— Exercise details —
Reproduce every line of the listing exactly.

— Recorded data —
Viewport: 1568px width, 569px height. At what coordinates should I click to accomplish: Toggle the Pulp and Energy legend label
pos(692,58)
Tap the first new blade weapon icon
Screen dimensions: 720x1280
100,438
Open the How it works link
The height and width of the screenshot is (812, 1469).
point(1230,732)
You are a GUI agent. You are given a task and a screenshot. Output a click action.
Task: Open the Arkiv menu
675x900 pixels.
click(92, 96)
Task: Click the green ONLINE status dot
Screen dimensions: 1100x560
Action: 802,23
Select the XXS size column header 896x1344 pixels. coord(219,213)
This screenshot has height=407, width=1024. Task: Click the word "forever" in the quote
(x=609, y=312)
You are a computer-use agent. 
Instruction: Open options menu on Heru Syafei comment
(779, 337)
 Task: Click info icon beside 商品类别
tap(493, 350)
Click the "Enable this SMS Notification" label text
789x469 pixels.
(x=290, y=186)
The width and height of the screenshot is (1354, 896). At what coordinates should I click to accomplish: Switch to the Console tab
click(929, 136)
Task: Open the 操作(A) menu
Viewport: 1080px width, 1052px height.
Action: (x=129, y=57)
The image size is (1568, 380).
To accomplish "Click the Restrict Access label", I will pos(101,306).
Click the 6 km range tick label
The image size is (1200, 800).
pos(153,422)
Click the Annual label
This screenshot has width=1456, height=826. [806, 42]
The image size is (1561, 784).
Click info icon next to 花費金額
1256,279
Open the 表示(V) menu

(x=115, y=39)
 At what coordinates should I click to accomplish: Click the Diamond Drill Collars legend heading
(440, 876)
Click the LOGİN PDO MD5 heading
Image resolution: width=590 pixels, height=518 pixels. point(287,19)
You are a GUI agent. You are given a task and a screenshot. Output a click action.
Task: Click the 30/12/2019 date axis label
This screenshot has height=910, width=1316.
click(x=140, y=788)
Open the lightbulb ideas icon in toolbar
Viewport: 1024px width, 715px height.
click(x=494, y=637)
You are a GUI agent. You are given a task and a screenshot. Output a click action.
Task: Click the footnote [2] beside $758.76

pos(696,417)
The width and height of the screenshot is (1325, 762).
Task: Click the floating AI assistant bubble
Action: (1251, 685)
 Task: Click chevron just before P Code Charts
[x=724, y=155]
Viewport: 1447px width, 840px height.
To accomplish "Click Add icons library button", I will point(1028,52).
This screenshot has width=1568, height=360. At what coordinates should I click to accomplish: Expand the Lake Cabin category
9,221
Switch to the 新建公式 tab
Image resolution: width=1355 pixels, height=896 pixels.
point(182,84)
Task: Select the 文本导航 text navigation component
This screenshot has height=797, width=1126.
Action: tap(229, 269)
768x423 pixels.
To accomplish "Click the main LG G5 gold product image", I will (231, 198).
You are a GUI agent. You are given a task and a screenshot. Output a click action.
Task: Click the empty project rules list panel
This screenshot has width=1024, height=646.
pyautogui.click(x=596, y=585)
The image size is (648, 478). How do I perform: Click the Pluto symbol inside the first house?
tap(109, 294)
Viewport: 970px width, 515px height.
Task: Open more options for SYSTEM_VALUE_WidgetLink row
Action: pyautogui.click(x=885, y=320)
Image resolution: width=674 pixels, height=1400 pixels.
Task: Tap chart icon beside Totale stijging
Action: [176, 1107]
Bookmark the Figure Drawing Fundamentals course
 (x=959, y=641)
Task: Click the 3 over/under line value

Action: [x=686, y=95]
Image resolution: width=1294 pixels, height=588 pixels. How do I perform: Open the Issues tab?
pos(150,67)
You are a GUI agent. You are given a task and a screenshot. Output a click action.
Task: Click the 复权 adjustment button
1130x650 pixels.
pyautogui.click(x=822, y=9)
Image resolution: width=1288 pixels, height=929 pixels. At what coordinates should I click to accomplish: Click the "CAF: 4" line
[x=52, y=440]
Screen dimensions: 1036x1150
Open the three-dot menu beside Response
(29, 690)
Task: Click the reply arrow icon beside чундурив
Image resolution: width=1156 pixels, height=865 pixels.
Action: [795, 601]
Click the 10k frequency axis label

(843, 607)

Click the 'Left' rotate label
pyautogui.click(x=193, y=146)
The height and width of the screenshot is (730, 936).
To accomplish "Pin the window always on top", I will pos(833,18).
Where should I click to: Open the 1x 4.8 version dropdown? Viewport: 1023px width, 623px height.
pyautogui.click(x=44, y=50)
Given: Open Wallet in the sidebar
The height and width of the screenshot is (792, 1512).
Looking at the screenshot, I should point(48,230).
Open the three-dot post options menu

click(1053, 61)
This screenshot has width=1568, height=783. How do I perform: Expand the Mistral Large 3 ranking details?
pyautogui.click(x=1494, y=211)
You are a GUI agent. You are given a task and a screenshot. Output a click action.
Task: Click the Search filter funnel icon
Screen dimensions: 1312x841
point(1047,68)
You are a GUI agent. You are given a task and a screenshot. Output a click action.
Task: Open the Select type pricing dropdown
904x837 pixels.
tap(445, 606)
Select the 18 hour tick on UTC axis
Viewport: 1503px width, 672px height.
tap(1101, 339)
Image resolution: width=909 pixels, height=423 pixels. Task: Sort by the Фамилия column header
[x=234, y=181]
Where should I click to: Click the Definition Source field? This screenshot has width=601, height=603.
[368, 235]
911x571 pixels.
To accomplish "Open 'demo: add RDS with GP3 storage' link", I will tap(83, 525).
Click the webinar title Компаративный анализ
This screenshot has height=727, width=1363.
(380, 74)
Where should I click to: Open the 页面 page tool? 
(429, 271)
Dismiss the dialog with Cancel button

— Reply to the task —
Viewport: 1568px width, 569px height. At what coordinates should I click to accomplish: Toggle the Pulp and Energy legend label
pos(692,58)
Tap the first new blade weapon icon
Screen dimensions: 720x1280
100,438
Open the How it works link
The height and width of the screenshot is (812, 1469).
point(1230,732)
You are a GUI agent. You are given a task and a screenshot. Output a click action.
Task: Open the Arkiv menu
675x900 pixels.
click(92, 96)
Task: Click the green ONLINE status dot
Screen dimensions: 1100x560
Action: 802,23
Select the XXS size column header 896x1344 pixels. coord(219,213)
This screenshot has height=407, width=1024. Task: Click the word "forever" in the quote
(x=609, y=312)
You are a computer-use agent. 
Instruction: Open options menu on Heru Syafei comment
(779, 337)
 Task: Click info icon beside 商品类别
tap(493, 350)
Click the "Enable this SMS Notification" label text
789x469 pixels.
(x=290, y=186)
The width and height of the screenshot is (1354, 896). At what coordinates should I click to accomplish: Switch to the Console tab
click(929, 136)
Task: Open the 操作(A) menu
Viewport: 1080px width, 1052px height.
Action: (x=129, y=57)
The image size is (1568, 380).
To accomplish "Click the Restrict Access label", I will pos(101,306).
Click the 6 km range tick label
The image size is (1200, 800).
pos(153,422)
Click the Annual label
This screenshot has width=1456, height=826. [806, 42]
The image size is (1561, 784).
Click info icon next to 花費金額
1256,279
Open the 表示(V) menu

(x=115, y=39)
 At what coordinates should I click to accomplish: Click the Diamond Drill Collars legend heading
(440, 876)
Click the LOGİN PDO MD5 heading
Image resolution: width=590 pixels, height=518 pixels. point(287,19)
You are a GUI agent. You are given a task and a screenshot. Output a click action.
Task: Click the 30/12/2019 date axis label
This screenshot has height=910, width=1316.
click(x=140, y=788)
Open the lightbulb ideas icon in toolbar
Viewport: 1024px width, 715px height.
click(x=494, y=637)
You are a GUI agent. You are given a task and a screenshot. Output a click action.
Task: Click the footnote [2] beside $758.76

pos(696,417)
The width and height of the screenshot is (1325, 762).
Task: Click the floating AI assistant bubble
Action: (1251, 685)
 Task: Click chevron just before P Code Charts
[x=724, y=155]
Viewport: 1447px width, 840px height.
To accomplish "Click Add icons library button", I will point(1028,52).
This screenshot has width=1568, height=360. At what coordinates should I click to accomplish: Expand the Lake Cabin category
9,221
Switch to the 新建公式 tab
Image resolution: width=1355 pixels, height=896 pixels.
point(182,84)
Task: Select the 文本导航 text navigation component
This screenshot has height=797, width=1126.
Action: tap(229, 269)
768x423 pixels.
To accomplish "Click the main LG G5 gold product image", I will (231, 198).
You are a GUI agent. You are given a task and a screenshot. Output a click action.
Task: Click the empty project rules list panel
This screenshot has width=1024, height=646.
pyautogui.click(x=596, y=585)
The image size is (648, 478). How do I perform: Click the Pluto symbol inside the first house?
tap(109, 294)
Viewport: 970px width, 515px height.
Task: Open more options for SYSTEM_VALUE_WidgetLink row
Action: pyautogui.click(x=885, y=320)
Image resolution: width=674 pixels, height=1400 pixels.
Task: Tap chart icon beside Totale stijging
Action: [176, 1107]
Bookmark the Figure Drawing Fundamentals course
 (x=959, y=641)
Task: Click the 3 over/under line value

Action: [x=686, y=95]
Image resolution: width=1294 pixels, height=588 pixels. How do I perform: Open the Issues tab?
pos(150,67)
You are a GUI agent. You are given a task and a screenshot. Output a click action.
Task: Click the 复权 adjustment button
1130x650 pixels.
pyautogui.click(x=822, y=9)
Image resolution: width=1288 pixels, height=929 pixels. At what coordinates should I click to accomplish: Click the "CAF: 4" line
[x=52, y=440]
Screen dimensions: 1036x1150
Open the three-dot menu beside Response
(29, 690)
Task: Click the reply arrow icon beside чундурив
Image resolution: width=1156 pixels, height=865 pixels.
Action: [795, 601]
Click the 10k frequency axis label

(843, 607)

Click the 'Left' rotate label
pyautogui.click(x=193, y=146)
The height and width of the screenshot is (730, 936).
To accomplish "Pin the window always on top", I will pos(833,18).
Where should I click to: Open the 1x 4.8 version dropdown? Viewport: 1023px width, 623px height.
pyautogui.click(x=44, y=50)
Given: Open Wallet in the sidebar
The height and width of the screenshot is (792, 1512).
Looking at the screenshot, I should point(48,230).
Open the three-dot post options menu

click(1053, 61)
This screenshot has width=1568, height=783. How do I perform: Expand the Mistral Large 3 ranking details?
pyautogui.click(x=1494, y=211)
You are a GUI agent. You are given a task and a screenshot. Output a click action.
Task: Click the Search filter funnel icon
Screen dimensions: 1312x841
point(1047,68)
You are a GUI agent. You are given a task and a screenshot. Output a click action.
Task: Open the Select type pricing dropdown
904x837 pixels.
tap(445, 606)
Select the 18 hour tick on UTC axis
Viewport: 1503px width, 672px height.
tap(1101, 339)
Image resolution: width=909 pixels, height=423 pixels. Task: Sort by the Фамилия column header
[x=234, y=181]
Where should I click to: Click the Definition Source field? This screenshot has width=601, height=603.
[368, 235]
911x571 pixels.
To accomplish "Open 'demo: add RDS with GP3 storage' link", I will tap(83, 525).
Click the webinar title Компаративный анализ
This screenshot has height=727, width=1363.
(380, 74)
Where should I click to: Open the 页面 page tool? 
(429, 271)
Dismiss the dialog with Cancel button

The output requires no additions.